I took him to the doctor. I took him to a child psychologist. We got him on Zoloft. Three months later while at a med check, I told the doctor what an amazingly different child he was! The doctor said, "Let me introduce you to your son." This is who he is, if his brain produced and held on to the correct balance of chemicals for the correct amount of time, this is who my son would be.
Rocky is a joy in my life! I am amazed by him and the things he does now. Bossy sister Robin can attest to the day we went skiing and Rocky got on the chairlift, by himself, and I stood in the lodge and cried. I couldn't believe his growth and independence.

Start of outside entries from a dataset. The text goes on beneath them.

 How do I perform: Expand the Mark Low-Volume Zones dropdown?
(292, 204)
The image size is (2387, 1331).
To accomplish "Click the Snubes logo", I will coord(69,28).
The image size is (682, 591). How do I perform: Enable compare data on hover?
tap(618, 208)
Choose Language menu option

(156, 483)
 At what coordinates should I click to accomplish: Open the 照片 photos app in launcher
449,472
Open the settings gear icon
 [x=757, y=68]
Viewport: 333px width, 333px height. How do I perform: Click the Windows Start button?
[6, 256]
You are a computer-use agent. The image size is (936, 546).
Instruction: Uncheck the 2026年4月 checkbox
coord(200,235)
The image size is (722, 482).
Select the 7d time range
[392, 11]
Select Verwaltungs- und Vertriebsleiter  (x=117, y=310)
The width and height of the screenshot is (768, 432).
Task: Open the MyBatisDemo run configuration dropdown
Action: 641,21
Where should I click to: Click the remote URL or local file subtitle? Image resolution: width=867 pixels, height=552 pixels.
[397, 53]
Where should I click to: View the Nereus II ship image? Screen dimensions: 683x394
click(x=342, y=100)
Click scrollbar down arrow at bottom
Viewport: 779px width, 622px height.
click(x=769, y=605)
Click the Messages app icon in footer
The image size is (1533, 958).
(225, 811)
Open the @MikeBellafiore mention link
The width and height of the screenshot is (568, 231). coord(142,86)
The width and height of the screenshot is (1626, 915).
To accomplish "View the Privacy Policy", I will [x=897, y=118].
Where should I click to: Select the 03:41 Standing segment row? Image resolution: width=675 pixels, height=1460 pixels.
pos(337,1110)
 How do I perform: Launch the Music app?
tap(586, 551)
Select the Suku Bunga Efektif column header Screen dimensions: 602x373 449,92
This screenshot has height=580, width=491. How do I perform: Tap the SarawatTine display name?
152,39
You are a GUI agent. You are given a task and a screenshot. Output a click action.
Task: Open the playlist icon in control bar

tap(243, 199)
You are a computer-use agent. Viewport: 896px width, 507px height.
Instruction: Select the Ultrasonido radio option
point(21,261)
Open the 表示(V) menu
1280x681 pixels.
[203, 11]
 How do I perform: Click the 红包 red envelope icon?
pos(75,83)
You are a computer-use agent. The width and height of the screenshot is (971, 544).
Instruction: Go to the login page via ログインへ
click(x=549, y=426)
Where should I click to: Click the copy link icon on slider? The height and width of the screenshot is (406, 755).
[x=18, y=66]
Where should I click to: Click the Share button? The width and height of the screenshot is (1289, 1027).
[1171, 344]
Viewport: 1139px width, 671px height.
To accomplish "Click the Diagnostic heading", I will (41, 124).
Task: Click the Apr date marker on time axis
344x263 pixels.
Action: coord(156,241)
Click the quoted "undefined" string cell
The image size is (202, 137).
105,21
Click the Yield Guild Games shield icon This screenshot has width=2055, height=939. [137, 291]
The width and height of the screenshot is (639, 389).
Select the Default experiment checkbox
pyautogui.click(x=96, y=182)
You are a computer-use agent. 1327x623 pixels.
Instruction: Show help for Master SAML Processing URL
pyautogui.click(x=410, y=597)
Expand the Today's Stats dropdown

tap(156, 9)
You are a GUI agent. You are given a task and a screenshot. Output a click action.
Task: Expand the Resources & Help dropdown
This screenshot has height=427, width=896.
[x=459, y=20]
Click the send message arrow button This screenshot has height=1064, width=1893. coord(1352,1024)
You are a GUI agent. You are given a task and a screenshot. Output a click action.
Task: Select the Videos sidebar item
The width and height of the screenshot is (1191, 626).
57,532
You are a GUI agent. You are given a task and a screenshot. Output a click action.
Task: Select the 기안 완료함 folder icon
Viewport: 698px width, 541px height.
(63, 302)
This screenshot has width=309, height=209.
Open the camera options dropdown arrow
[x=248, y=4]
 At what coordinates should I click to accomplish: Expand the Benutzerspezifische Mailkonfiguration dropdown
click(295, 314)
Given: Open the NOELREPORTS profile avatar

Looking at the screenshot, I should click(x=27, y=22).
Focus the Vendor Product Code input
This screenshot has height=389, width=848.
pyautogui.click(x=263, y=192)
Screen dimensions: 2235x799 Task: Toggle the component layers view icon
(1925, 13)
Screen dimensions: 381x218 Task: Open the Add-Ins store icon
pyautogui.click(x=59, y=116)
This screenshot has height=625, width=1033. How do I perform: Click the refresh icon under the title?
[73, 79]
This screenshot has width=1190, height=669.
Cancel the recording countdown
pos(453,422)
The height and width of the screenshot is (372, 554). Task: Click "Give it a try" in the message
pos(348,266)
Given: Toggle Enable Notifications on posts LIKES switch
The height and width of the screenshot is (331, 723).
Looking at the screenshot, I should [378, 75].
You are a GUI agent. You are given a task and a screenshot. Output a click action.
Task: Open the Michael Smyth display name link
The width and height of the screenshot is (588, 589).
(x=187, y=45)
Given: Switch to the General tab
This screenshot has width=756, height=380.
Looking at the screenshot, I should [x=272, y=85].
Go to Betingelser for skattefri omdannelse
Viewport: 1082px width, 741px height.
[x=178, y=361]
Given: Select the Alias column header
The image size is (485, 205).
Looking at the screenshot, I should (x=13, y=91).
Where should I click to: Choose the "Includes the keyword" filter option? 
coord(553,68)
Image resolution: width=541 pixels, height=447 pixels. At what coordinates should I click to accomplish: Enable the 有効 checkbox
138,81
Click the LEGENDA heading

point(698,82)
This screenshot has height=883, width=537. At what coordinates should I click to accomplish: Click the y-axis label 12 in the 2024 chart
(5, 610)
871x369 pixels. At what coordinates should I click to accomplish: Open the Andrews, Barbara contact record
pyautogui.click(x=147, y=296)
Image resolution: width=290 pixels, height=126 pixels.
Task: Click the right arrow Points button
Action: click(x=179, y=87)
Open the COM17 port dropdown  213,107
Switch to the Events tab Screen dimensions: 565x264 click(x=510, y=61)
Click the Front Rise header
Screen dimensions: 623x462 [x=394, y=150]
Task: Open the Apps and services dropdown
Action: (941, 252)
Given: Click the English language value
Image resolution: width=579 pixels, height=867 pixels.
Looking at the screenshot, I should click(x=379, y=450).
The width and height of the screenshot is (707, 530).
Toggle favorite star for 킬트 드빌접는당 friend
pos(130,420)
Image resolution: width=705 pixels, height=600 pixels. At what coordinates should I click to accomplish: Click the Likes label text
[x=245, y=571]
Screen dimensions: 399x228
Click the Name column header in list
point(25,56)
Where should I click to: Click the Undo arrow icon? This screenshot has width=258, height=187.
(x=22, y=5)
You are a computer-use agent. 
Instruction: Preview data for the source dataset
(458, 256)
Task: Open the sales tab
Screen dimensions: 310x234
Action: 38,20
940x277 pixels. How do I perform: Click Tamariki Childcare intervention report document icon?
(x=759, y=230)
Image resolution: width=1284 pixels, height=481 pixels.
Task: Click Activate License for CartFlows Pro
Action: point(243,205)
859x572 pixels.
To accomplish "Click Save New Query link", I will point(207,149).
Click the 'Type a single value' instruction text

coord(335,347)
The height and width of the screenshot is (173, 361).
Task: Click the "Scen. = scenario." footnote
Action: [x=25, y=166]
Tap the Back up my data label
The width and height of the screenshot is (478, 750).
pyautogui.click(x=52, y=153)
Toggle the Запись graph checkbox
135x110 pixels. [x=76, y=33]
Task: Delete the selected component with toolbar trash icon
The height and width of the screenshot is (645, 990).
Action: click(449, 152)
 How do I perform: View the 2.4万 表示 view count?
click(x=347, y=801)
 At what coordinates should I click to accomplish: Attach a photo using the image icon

Now our lives are richer, happier. He is confident and outgoing. The winter "blahs" are still very real in our home, but we are better prepared to cope with them.
Here are some of the things we have enjoyed in the past few years:
Lake Powell with friends.
Wake-boarding
Swimming in Florida, with the sharks (no kidding).
Boating and wake-boarding with friends.
Universal studios where Rocky rode "The Mummy" (awesome ride!) and convinced me to ride "The Hulk" with him.
Bridge-jumping at the cabin.
Oh my! That's a long drop!
Riding the ferris wheel at Santa Monica Pier.
What I have learned is this, we must keep our minds open to the amazing potential our children have, even when they struggle and seem to be lost causes. Utilize the resources available to us, love them, and embrace every good moment!